* **Task goal**
From the line that contains "Collapse the src folder" down to the final line below, please repeat each line exactly and nothing more, with no pictures.

___ The data ___

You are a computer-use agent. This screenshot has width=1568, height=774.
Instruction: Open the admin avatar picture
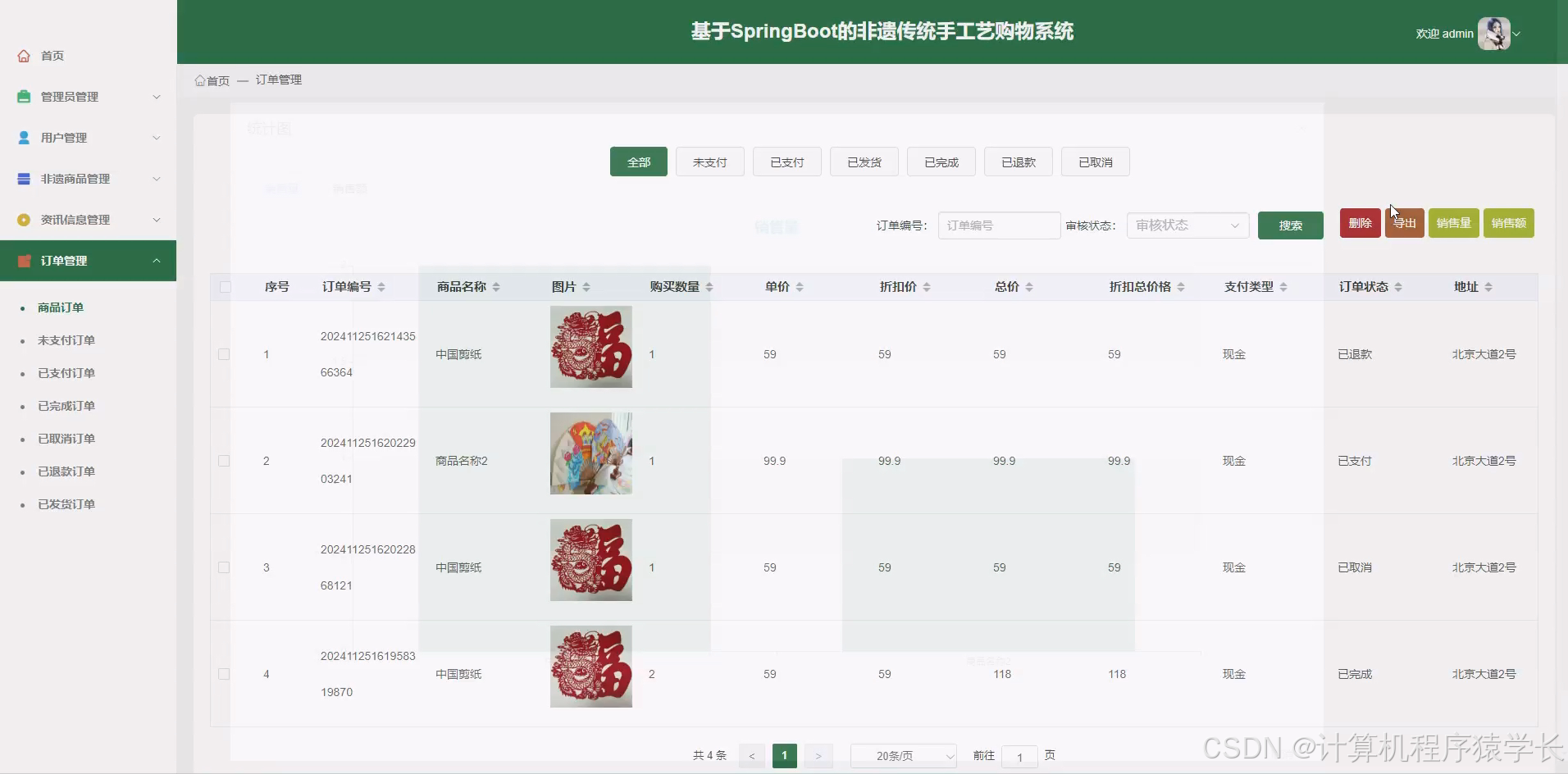[x=1495, y=33]
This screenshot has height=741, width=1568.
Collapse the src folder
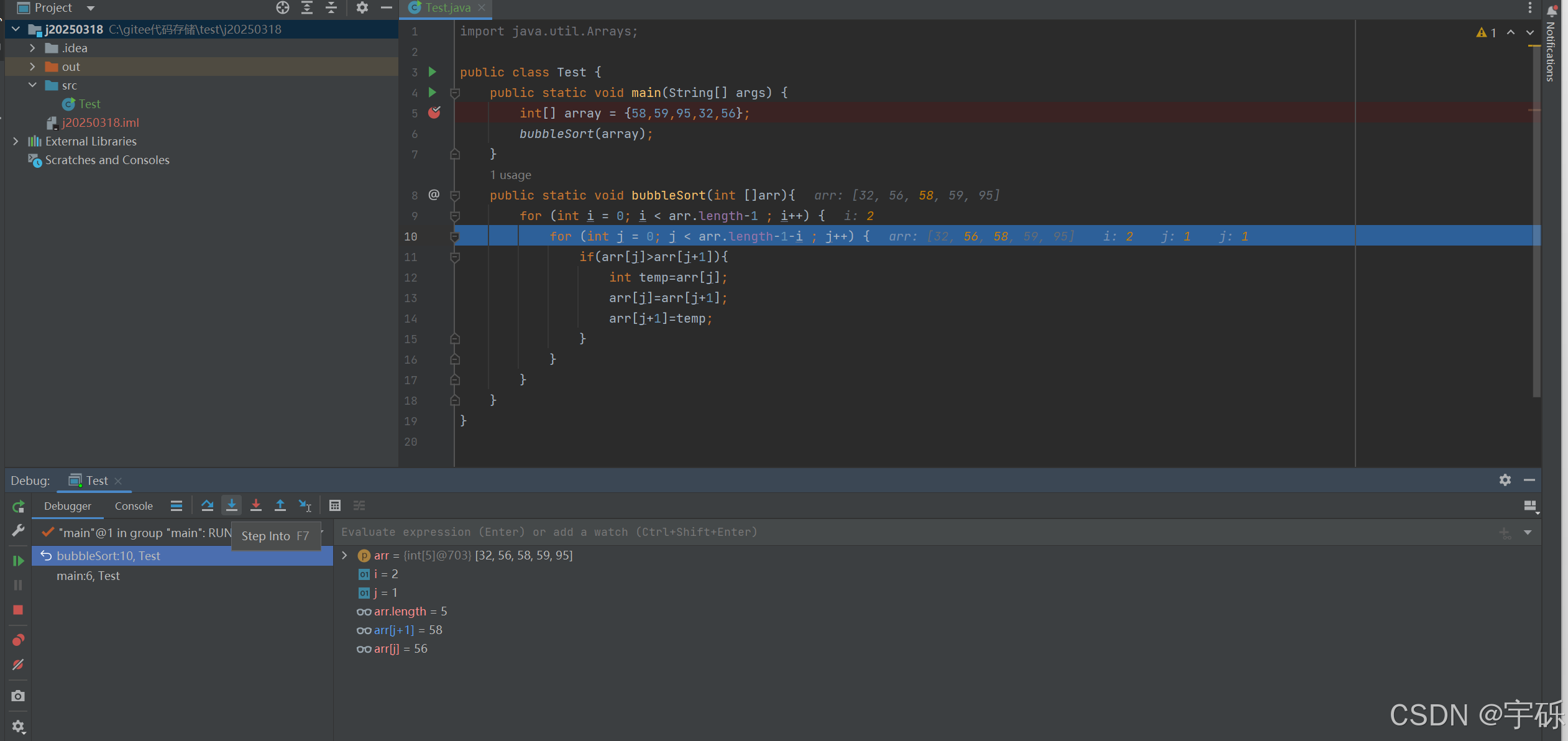coord(32,85)
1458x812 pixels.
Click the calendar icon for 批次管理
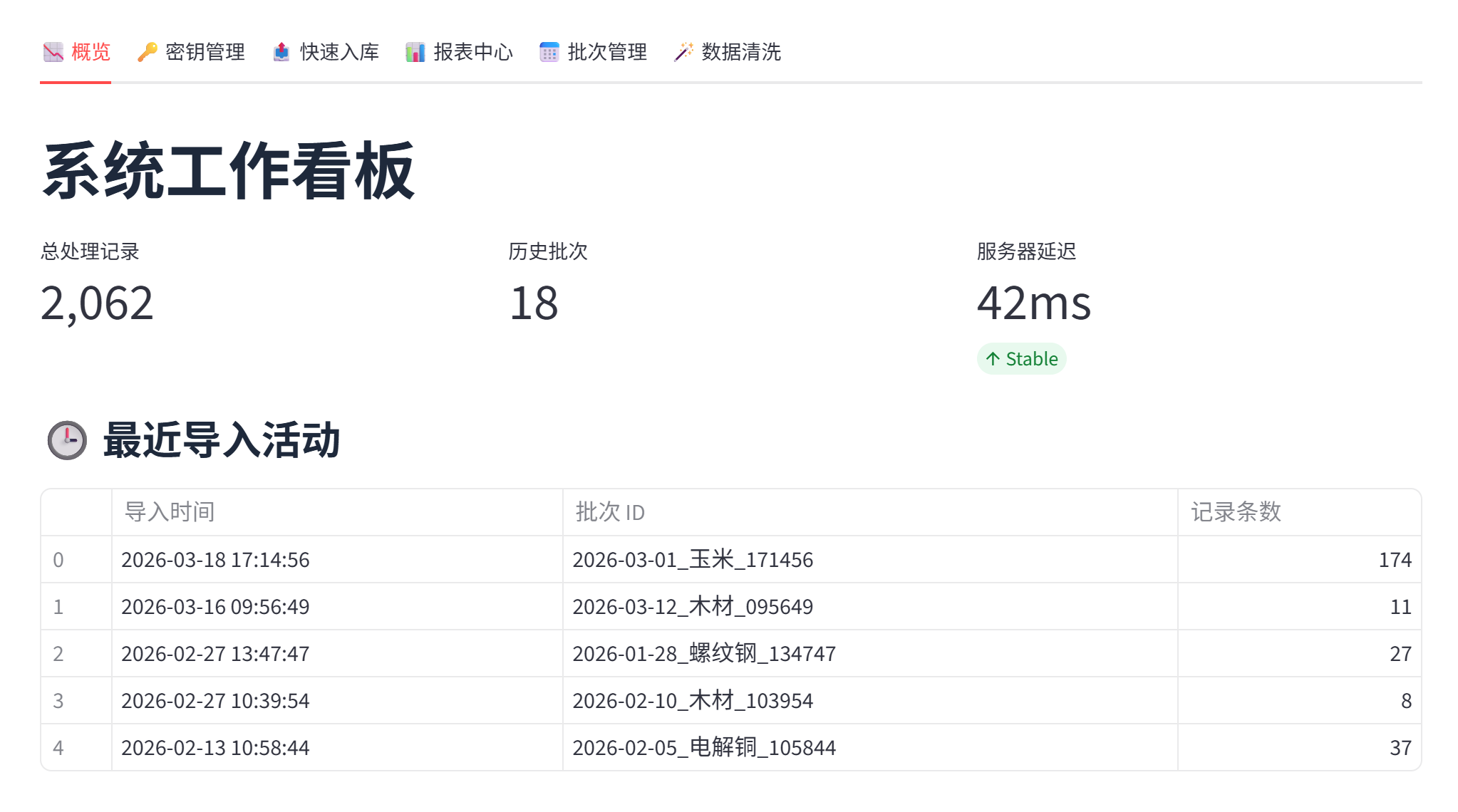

___

* **Answer area**
Collapse the src folder
coord(32,85)
1458x812 pixels.
Click the calendar icon for 批次管理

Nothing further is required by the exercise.